----- Task input -----
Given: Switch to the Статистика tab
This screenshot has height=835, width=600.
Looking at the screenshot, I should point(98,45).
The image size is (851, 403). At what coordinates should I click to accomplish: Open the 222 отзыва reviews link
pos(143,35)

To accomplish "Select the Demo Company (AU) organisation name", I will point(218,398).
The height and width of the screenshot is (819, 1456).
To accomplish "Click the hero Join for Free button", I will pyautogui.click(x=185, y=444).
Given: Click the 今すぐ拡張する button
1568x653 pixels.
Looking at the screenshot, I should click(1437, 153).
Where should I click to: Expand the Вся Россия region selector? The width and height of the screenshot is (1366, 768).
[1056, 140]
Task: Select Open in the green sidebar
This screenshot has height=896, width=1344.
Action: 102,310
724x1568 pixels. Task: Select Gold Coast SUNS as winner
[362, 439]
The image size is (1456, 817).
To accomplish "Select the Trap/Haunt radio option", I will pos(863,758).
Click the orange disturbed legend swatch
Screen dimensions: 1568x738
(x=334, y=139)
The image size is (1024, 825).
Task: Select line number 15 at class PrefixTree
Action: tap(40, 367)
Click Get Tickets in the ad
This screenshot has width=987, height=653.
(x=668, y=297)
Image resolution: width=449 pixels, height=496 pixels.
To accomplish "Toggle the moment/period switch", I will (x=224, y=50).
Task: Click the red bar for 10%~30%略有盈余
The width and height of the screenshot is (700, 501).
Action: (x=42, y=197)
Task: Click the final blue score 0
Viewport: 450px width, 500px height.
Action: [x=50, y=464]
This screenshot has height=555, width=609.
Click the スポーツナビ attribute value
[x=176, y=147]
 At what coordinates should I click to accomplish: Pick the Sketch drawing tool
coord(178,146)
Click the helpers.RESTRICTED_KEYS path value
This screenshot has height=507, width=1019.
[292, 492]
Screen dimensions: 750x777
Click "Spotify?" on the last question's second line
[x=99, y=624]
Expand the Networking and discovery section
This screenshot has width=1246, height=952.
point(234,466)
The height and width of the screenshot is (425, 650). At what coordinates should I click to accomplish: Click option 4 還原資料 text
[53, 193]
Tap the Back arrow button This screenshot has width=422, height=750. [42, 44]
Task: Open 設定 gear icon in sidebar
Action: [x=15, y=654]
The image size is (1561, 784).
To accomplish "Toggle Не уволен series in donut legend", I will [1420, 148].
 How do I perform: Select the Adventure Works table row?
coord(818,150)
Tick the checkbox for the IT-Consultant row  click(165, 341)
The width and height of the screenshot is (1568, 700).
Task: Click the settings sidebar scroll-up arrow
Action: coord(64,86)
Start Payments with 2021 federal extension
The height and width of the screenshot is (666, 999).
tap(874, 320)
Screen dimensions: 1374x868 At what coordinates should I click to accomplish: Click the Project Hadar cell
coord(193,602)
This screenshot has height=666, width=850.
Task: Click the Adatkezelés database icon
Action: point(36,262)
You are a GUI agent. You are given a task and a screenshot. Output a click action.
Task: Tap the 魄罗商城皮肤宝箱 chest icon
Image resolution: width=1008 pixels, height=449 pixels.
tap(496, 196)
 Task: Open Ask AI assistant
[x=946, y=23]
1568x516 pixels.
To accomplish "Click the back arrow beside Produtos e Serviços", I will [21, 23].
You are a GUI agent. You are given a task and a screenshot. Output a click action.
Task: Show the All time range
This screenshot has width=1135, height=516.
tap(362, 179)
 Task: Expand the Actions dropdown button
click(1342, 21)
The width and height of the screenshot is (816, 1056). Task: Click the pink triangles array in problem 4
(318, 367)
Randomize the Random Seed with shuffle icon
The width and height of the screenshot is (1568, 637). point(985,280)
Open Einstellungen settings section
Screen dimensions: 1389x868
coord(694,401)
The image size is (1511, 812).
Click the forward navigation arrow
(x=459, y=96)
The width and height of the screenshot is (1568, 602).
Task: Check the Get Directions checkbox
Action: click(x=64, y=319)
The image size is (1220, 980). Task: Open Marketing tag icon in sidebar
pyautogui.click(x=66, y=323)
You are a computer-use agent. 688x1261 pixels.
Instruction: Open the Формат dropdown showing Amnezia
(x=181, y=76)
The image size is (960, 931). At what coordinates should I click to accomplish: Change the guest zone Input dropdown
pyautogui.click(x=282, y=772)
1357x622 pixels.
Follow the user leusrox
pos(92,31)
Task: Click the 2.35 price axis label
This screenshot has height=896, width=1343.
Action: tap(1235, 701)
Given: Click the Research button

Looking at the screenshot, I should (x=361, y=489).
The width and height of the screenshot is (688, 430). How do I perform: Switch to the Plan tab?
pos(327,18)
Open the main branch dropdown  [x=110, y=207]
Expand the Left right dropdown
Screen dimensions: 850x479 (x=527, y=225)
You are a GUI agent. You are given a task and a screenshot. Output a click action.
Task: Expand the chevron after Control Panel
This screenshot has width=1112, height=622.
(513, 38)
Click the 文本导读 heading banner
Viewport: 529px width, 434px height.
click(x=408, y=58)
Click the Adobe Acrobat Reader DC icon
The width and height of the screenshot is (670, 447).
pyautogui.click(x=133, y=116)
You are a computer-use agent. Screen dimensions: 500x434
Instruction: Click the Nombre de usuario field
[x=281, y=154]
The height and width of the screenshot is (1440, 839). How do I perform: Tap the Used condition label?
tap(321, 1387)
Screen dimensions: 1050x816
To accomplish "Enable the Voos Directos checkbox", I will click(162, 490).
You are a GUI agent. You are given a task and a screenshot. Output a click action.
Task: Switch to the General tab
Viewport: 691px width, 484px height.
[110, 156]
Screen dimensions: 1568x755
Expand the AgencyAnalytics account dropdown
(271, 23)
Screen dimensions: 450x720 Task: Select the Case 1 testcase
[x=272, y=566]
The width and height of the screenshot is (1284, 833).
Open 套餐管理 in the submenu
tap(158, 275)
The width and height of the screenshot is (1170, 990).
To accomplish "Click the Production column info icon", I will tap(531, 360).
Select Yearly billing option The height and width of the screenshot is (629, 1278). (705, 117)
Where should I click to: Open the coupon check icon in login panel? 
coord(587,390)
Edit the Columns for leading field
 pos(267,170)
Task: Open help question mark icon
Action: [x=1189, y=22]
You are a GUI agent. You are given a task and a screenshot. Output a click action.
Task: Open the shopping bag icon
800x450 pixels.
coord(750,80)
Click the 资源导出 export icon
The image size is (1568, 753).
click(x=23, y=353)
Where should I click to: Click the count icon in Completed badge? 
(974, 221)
-----
Required work
Scanning the data above, count the lines in which the string "legend" occurs and state only the count.

Response below
2